Serial change in platelet activation markers with aspirin and clopidogrel after acute ischemic stroke.

Objectives: Antiplatelet drugs are widely used for secondary prevention after cerebral ischemia of noncardioembolic origin and different anfiplatelet drugs exert different pharmacologic effects. This study investigated differences in platelet activation markers in patients taking either aspirin or clopidogrel after acute ischemic stroke. Methods: A prospective randomized case-control study evaluated 70 patients with noncardioembolic stroke treated with either aspirin (100 mg/d) or clopidogrel (75 mg/d) after acute ischemic stroke.
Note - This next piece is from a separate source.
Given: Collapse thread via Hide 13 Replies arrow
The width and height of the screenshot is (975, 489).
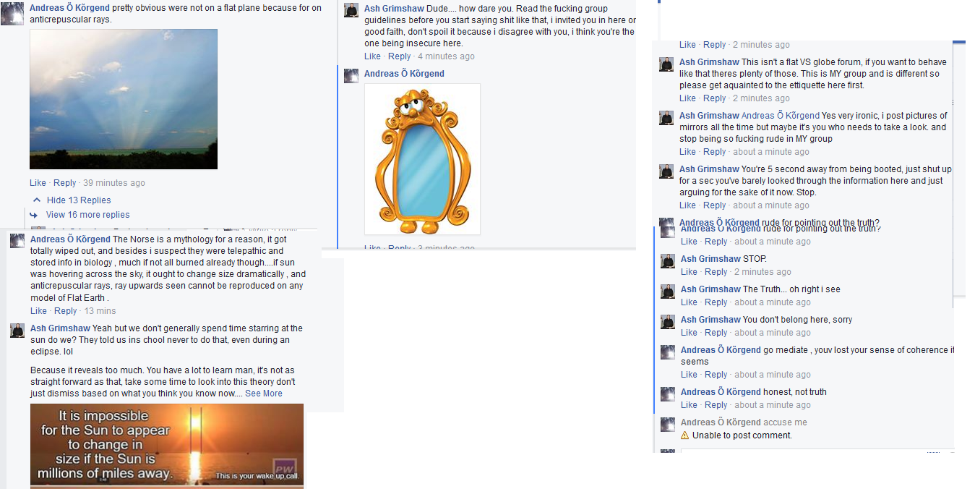Looking at the screenshot, I should tap(37, 200).
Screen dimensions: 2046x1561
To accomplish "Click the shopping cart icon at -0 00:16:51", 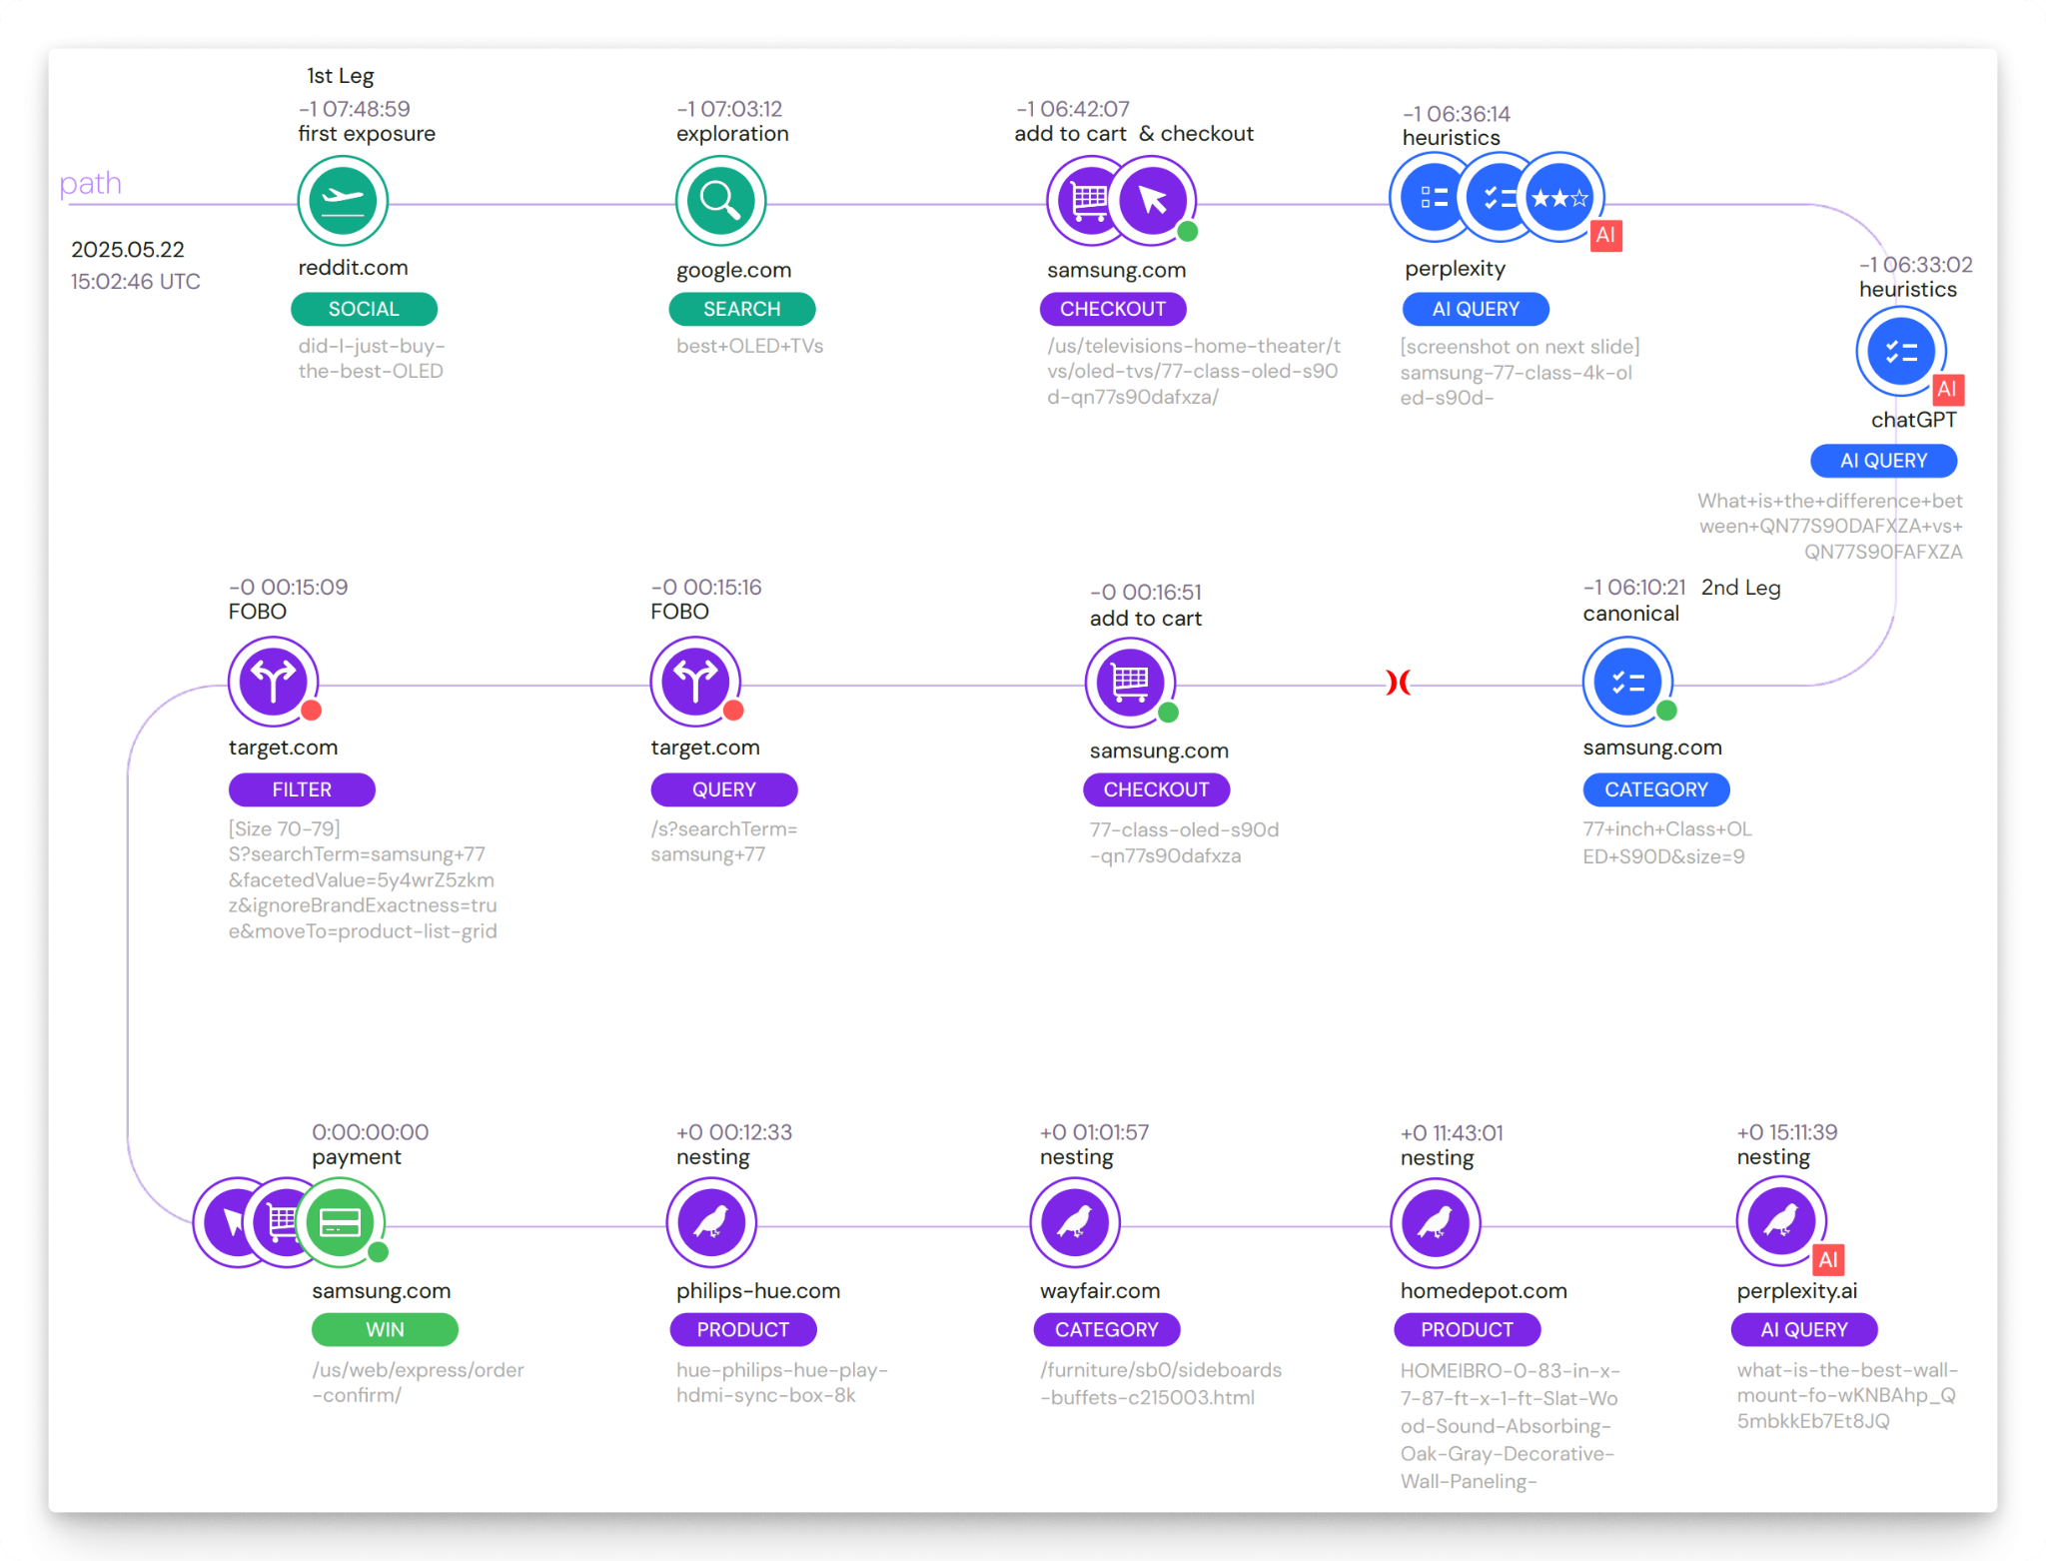I will (1130, 683).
Platelet activation markers (CD62P, CD63, and CD40L) were measured by flow cytometry at different time points (<48 hours and days 7, 30, and 90 after stroke). The markers were also evaluated in 30 at-risk control subjects. Results: Ischemic stroke patients had significantly increased circulating CD62P, CD63, and CD40L in the acute stage compared with the control group. Levels of CD62P, CD63, and CD40L were more significantly reduced in the clopidogrel group than in the aspirin group in the first week after stroke. Furthermore, differences in CD62P and CD63 levels were significant even at 1 month after stroke. Conclusions: Patients treated with clopidogrel have lower platelet activity than those taking aspirin after acute ischemic stroke. The stronger effect of clopidogrel is notable 1 week after stroke and persists for at least 1 month. Further large-scale trials are warranted to clarify optimal treatment.